Los gladiadores en la arena, divididos en dos legiones, peleaban con un furor de fieras; los pechos se estrellaban contra los pechos, los cuerpos se entrelazaban en un mortal abrazo, sentíase el crujir de recios miembros, veíanse espadas que se hundían en el pecho ó en el estómago de los combatientes, labios pálidos que de pronto arrojaban á borbotones la sangre sobre la arena.

Hacia el fin de la batalla algunas gladiadores novicios sintiéronse acometidos por un pánico tan tremendo, que arrancando despavoridos del foco del combate huían hacia los extremos; pero los mastigophori obligábanles en seguida á volver, azotándolos con sus látigos, que terminaban por sendas puntas de plomo.

En la arena empezaron á formarse grandes manchas obscuras; y de momento en momento se fueron viendo sobre ella extendidos é inmóviles los cuerpos de gladiadores desnudos ó cubiertos por sus armaduras.
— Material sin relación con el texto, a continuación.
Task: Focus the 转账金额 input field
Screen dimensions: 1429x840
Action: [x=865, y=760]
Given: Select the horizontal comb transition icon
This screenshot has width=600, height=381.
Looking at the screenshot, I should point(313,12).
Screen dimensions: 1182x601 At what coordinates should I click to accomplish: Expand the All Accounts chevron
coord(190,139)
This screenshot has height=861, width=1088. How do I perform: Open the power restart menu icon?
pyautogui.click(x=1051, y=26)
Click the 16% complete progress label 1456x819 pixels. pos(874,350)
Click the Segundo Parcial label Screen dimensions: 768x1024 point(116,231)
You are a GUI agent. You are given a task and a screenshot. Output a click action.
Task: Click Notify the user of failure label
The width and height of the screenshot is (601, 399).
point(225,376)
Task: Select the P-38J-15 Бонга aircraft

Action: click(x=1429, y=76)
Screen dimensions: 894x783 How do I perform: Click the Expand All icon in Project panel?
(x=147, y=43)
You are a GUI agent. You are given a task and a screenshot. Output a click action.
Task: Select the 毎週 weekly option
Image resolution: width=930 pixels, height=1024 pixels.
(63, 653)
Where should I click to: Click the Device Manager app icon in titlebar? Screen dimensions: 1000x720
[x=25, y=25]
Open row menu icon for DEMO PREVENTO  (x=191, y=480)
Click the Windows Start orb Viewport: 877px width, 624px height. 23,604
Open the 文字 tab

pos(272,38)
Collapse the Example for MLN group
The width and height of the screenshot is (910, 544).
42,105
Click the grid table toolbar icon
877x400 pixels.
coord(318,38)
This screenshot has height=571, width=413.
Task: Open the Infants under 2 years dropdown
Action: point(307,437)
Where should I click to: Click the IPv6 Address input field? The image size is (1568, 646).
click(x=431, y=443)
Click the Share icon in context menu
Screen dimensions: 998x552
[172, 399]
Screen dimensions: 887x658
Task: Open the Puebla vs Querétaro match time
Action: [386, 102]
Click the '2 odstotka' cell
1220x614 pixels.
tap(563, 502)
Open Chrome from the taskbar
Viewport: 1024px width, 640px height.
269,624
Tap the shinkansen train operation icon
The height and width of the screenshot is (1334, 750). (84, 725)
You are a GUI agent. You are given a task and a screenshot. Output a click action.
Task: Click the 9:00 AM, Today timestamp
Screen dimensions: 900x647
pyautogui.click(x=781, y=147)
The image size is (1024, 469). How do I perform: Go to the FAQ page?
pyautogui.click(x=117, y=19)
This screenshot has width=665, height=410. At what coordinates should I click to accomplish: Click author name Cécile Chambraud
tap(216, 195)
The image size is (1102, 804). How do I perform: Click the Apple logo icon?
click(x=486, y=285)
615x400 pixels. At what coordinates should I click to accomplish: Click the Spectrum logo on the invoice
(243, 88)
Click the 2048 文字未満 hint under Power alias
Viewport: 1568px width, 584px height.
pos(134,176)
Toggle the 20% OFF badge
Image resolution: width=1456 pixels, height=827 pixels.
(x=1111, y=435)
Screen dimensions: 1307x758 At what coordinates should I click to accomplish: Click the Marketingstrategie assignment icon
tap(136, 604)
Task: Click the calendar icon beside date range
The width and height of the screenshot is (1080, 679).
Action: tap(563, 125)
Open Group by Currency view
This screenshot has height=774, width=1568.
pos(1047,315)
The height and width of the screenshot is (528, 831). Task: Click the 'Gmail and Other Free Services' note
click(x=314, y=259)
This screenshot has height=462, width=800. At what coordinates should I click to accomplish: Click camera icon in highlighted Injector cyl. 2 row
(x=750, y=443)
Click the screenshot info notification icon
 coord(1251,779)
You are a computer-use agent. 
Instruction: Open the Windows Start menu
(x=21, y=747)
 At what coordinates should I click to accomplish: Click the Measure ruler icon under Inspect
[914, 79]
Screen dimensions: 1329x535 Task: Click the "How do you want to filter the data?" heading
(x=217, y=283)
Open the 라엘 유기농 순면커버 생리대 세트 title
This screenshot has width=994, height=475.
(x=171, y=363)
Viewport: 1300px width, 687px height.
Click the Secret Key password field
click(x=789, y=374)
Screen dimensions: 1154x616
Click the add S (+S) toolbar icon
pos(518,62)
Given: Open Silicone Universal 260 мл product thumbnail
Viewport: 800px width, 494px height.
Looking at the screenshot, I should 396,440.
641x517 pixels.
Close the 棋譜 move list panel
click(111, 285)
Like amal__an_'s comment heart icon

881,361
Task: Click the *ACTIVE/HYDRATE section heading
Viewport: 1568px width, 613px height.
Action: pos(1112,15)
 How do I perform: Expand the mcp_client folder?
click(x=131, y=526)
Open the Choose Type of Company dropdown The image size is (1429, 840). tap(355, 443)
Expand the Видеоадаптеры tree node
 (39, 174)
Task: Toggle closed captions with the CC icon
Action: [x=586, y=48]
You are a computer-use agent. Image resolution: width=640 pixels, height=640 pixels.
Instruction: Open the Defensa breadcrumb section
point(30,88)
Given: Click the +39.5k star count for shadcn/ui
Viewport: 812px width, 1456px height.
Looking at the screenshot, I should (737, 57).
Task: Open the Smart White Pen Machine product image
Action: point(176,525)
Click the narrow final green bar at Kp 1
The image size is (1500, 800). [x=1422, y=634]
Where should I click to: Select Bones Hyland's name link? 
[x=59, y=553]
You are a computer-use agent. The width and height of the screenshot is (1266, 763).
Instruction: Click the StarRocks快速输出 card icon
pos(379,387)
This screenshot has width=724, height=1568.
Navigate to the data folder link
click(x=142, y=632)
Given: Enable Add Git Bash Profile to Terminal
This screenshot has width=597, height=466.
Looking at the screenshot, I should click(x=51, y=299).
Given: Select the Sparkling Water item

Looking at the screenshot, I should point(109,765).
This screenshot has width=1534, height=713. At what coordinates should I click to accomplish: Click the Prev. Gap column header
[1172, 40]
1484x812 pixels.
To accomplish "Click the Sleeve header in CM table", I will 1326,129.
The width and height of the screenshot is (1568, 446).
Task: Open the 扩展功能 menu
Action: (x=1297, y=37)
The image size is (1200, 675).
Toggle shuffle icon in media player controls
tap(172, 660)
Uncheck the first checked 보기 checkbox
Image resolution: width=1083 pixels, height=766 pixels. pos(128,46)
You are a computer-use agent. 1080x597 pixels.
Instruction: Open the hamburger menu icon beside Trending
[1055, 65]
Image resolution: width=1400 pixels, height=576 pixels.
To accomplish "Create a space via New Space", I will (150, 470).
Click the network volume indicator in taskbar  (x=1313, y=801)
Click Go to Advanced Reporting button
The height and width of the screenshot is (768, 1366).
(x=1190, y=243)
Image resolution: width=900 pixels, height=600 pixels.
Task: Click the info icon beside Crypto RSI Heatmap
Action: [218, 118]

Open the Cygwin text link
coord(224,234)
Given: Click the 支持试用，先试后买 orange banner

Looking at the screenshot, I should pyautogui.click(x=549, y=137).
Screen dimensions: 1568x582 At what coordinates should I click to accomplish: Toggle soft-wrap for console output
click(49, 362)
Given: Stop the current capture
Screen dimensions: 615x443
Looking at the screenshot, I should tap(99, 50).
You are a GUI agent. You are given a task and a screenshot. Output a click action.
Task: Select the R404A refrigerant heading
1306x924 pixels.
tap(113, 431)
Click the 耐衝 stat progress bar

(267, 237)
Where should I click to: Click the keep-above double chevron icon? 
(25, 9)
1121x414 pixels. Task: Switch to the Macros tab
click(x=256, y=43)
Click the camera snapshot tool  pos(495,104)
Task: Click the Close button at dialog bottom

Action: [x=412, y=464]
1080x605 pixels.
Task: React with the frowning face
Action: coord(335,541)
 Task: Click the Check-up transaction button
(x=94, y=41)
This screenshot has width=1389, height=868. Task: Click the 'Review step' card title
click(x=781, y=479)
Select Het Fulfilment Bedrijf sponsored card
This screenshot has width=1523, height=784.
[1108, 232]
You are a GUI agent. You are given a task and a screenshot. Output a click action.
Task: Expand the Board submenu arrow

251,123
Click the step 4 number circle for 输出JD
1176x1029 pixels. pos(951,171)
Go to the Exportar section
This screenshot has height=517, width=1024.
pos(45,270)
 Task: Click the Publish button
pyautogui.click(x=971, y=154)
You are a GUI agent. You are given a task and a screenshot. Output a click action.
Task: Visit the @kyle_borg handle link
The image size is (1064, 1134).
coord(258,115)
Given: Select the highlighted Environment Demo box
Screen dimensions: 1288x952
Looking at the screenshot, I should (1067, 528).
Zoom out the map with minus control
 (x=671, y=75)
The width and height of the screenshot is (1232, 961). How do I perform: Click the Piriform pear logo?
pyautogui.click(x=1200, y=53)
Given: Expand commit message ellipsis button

Y los sobrevivientes seguían peleando encima de los cadáveres, y tropezaban con armaduras y escudos, y se cortaban los pies al pisar sobre armas rotas, y á su vez caían.

El público, embelesado, había perdido ya el dominio de sí propio, y embriagado por el espectáculo de la muerte y con el olor de la sangre, parecía aspirarla con delicia, extasiarse en su contemplación, insuflar voluptuosamente á sus pulmones los humanos efluvios que iban saturando aquella atmósfera.

Casi todos los vencidos habían muerto. Apenas si unos pocos heridos quedaban en el centro de la arena. Puestos de rodillas, todos temblorosos, extendían las manos hacia la concurrencia en actitud de ruego, implorando su compasión.

A los vencedores fueron distribuidos en recompensa obsequios diversos, coronas y guirnaldas de olivo.